The next big move for financial reform in the railways, the formation of the Rail Tariff Authority (RTA), is likely to be ready for the appraisal of the Cabinet by the second week of April.
Proposed have five members chaired by a retired RBI deputy governor or retired chairman of a PSU bank, the authority will also have retired railway officials like the rank of financial commissioner at the Railway Board with a 50-50 representation of experts and former railway bureaucrats.
Railways has used guidelines followed in the formation of regulatory bodies in telecom and power sectors like TRAI and CERC, respectively.
Sources said the railways has argued in favour of making it an “advisory” body, rather than one vested with mandatory, regulatory powers. Making it a mandatory body would require a separate law, which could take another year, going by the backlog of Bills in Parliament, railway officials have cited in internal deliberations.

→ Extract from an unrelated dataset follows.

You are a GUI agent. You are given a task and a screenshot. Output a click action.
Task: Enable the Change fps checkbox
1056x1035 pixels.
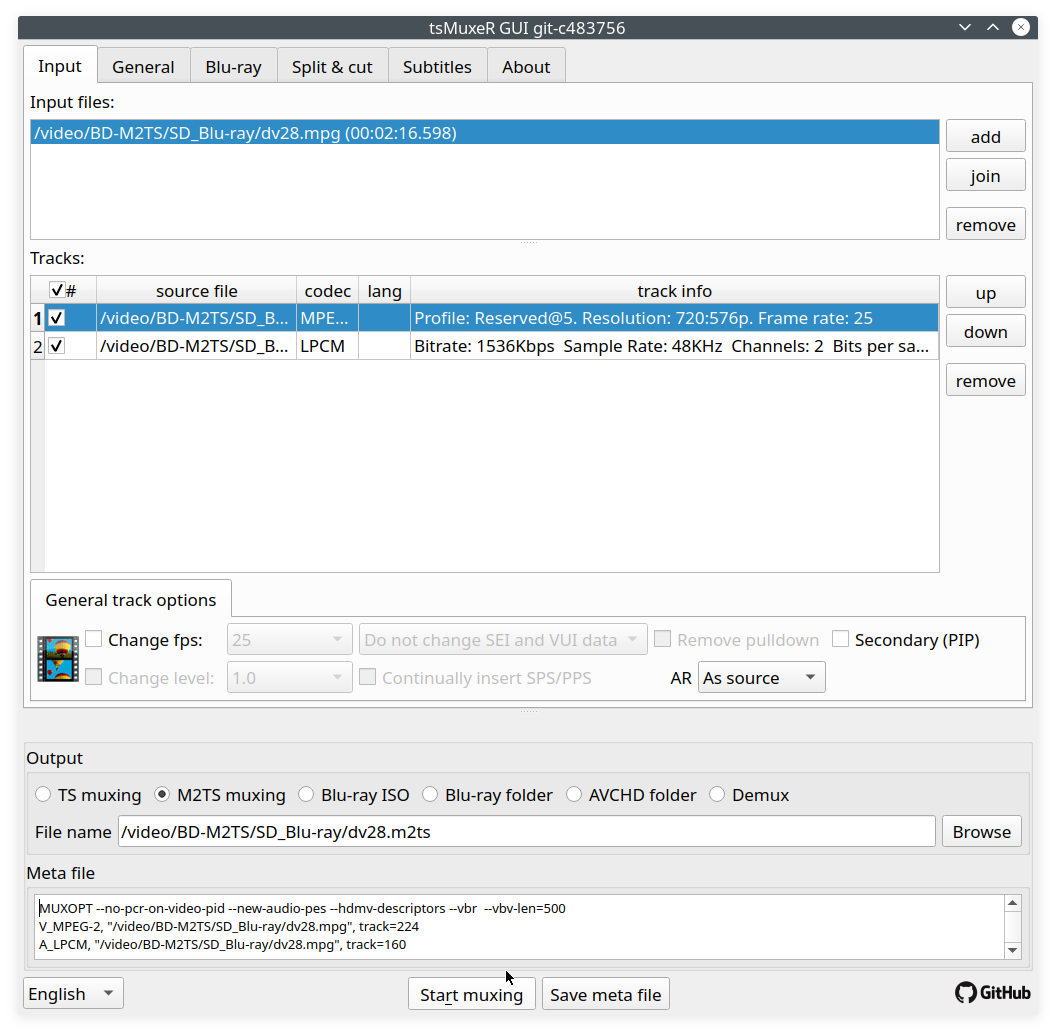tap(94, 640)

An advisory body can be floated under the existing Railway Act.
Moreover, the railways has reasoned that setting of tariff (fares and freight) cannot be a purely technical exercise since Indian Railways has a social obligation as well. “Even if it is just a recommendatory body, the whole technical exercise and the rigor of data crunching preceding its recommendation to the ministry would be hard to ignore by railway ministers while deciding the tariffs,” said a senior Railway Board official.

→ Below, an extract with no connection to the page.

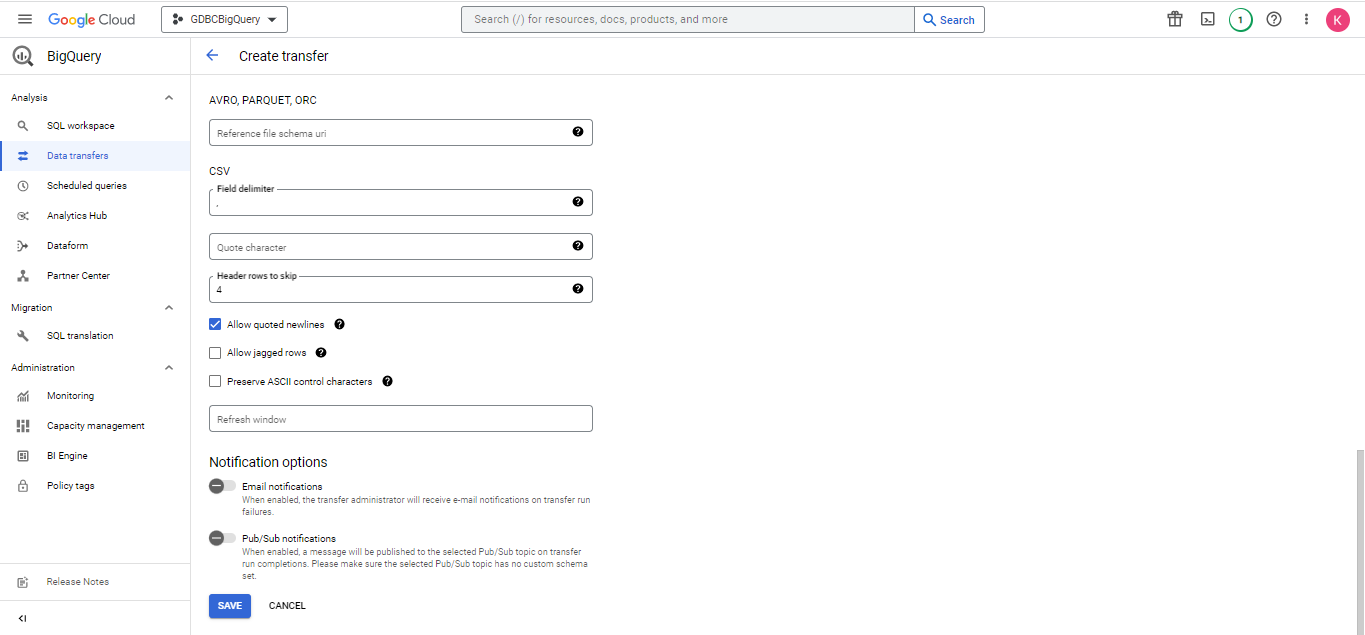
Task: Click the Quote character input field
Action: click(x=390, y=247)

Mandated with “fixation of rates for transportation services”, the authority will deliberate on data furnished by the railways regularly, either once a year or on a six monthly basis, before firming up its recommendations.

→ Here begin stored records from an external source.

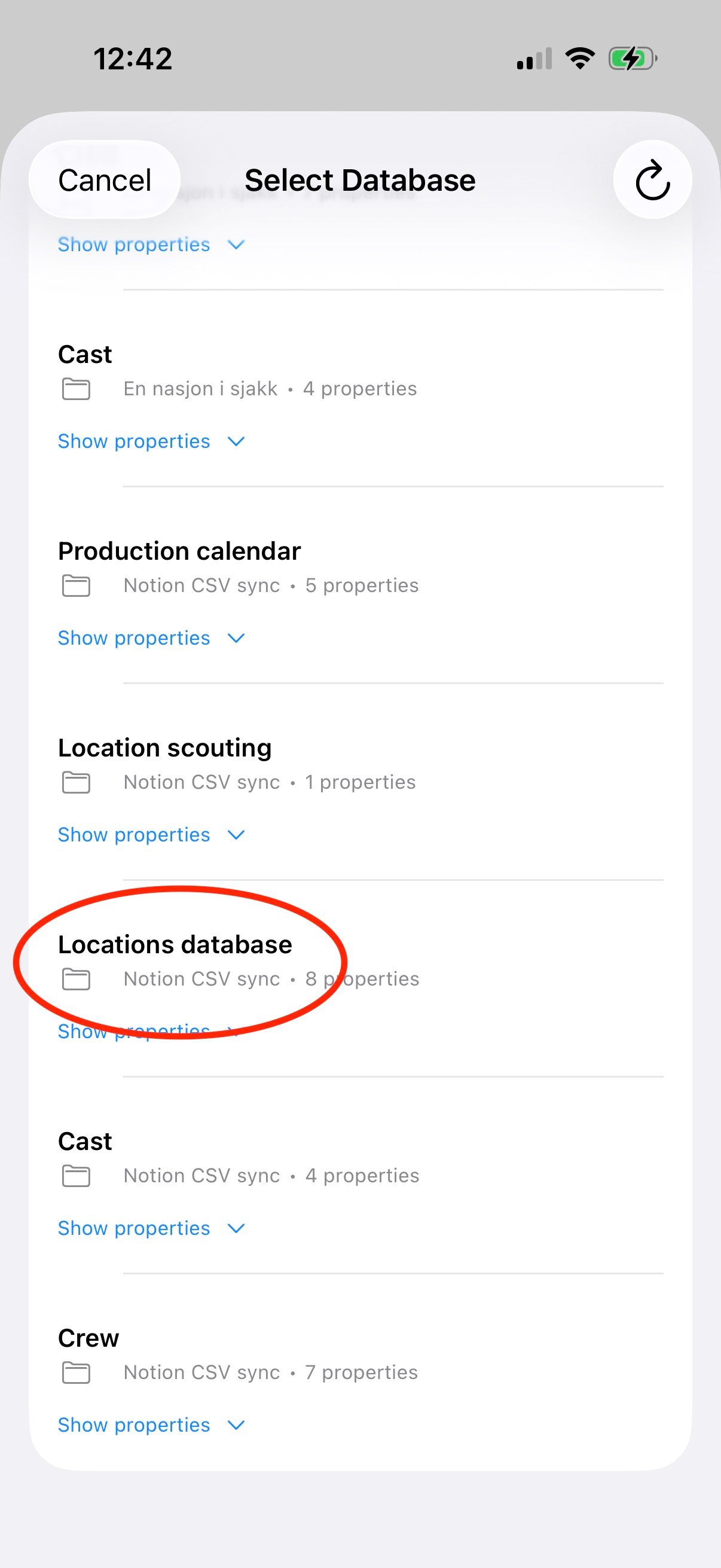Expand Show properties for Crew
The width and height of the screenshot is (721, 1568).
tap(151, 1425)
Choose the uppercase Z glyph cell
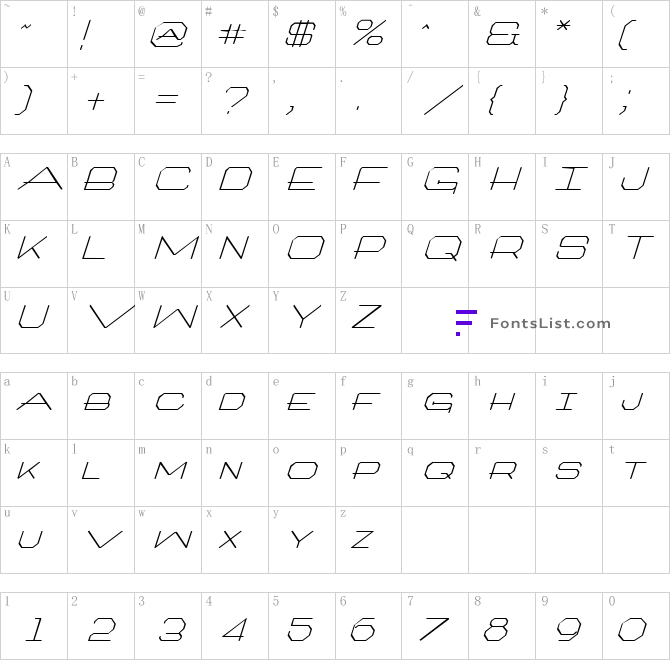The height and width of the screenshot is (660, 670). click(368, 320)
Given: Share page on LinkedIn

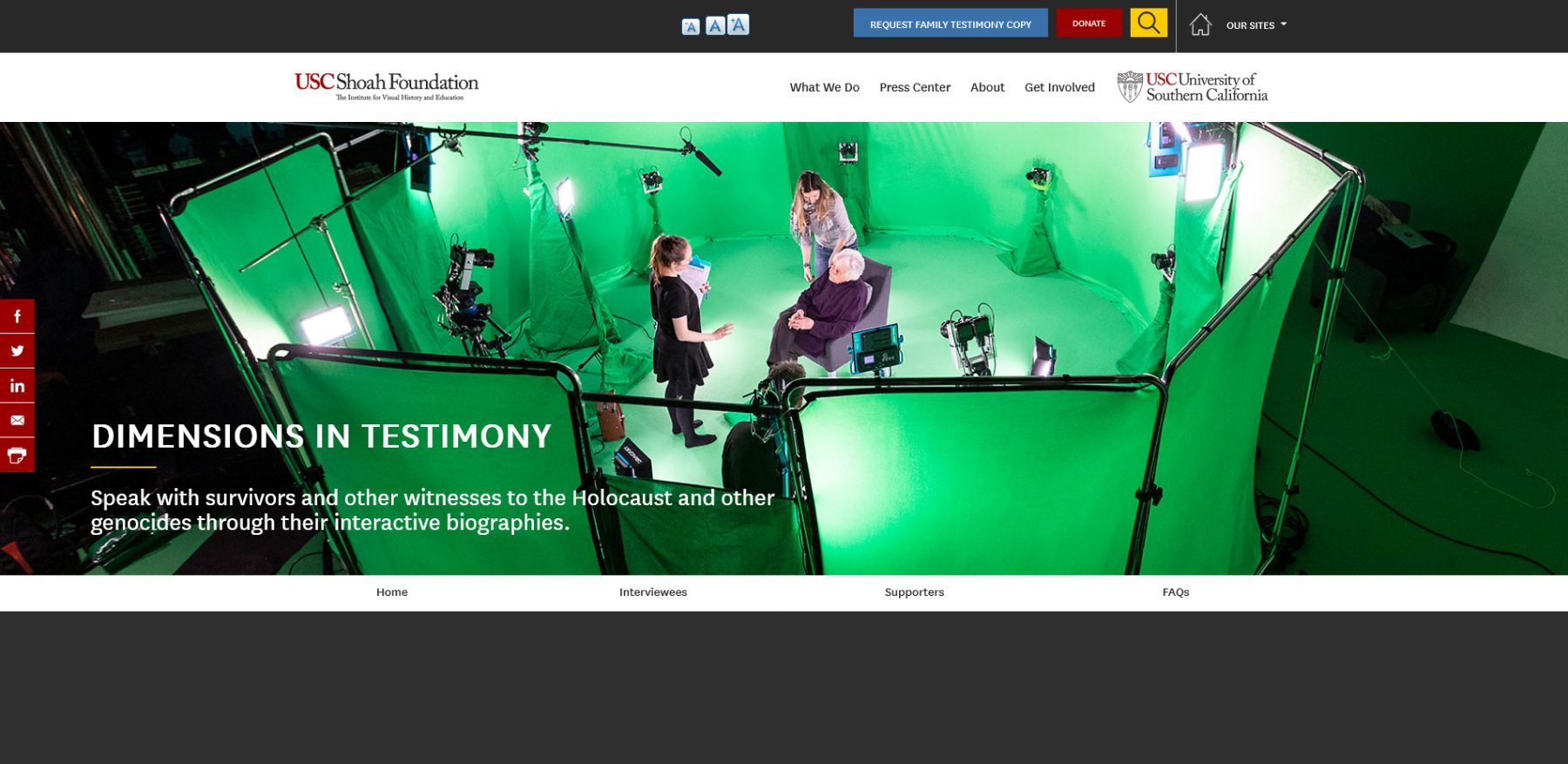Looking at the screenshot, I should point(17,386).
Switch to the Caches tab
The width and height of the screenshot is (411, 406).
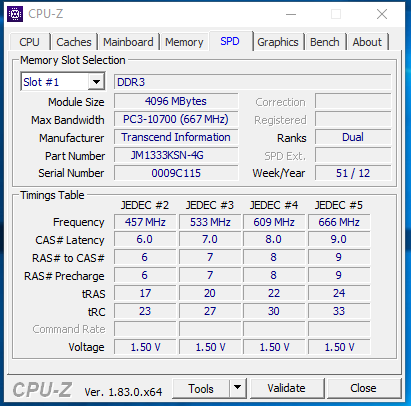(74, 42)
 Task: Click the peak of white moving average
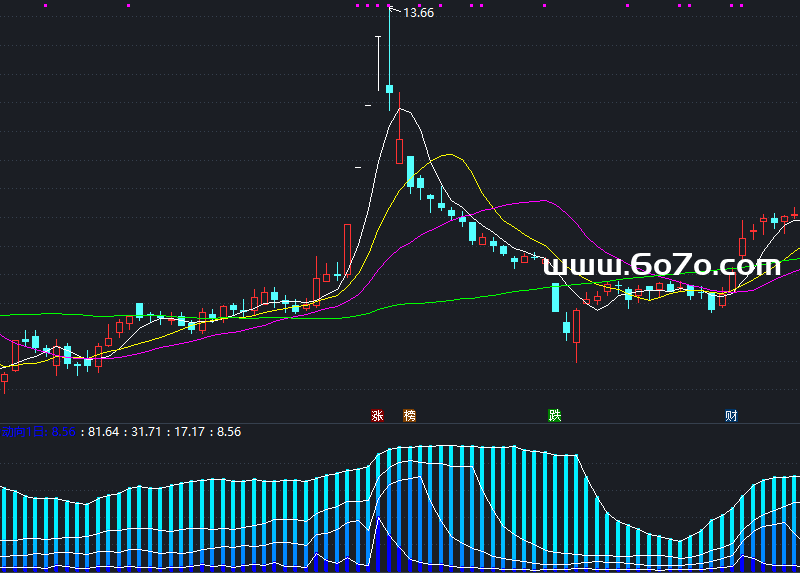pyautogui.click(x=400, y=108)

For the consideration of the Cabinet, however, the option of making it a mandatory body has also been furnished although sources said the Railway Ministry did not appear to have thrown its weight behind that option.
Those in the government — including in the Planning Commission — wanting the tariff authority to be a mandatory body, argue that taking the powers of setting tariff in the railways away from the whims of future political dispensations would insulate the transporter from rising fuel bills and mounting cross subsidy from freight to passenger services.
The idea of the authority was first mooted in 2011 during the tenure of former railway minister Dinesh Trivedi who announced it in his rail budget speech of 2012-13. While his successor Mukul Roy had put this in cold storage, it gained momentum after the Trinamool Congress’s exit from the UPA government. Railway Minister Pawan Kumar Bansal again announced the setting up of the authority in his rail budget speech this year and sent it for inter-ministerial consultation.
The railway ministry is aiming to review its fares and freight again in October. If formed by then, the tariff authority could preside over that exercise.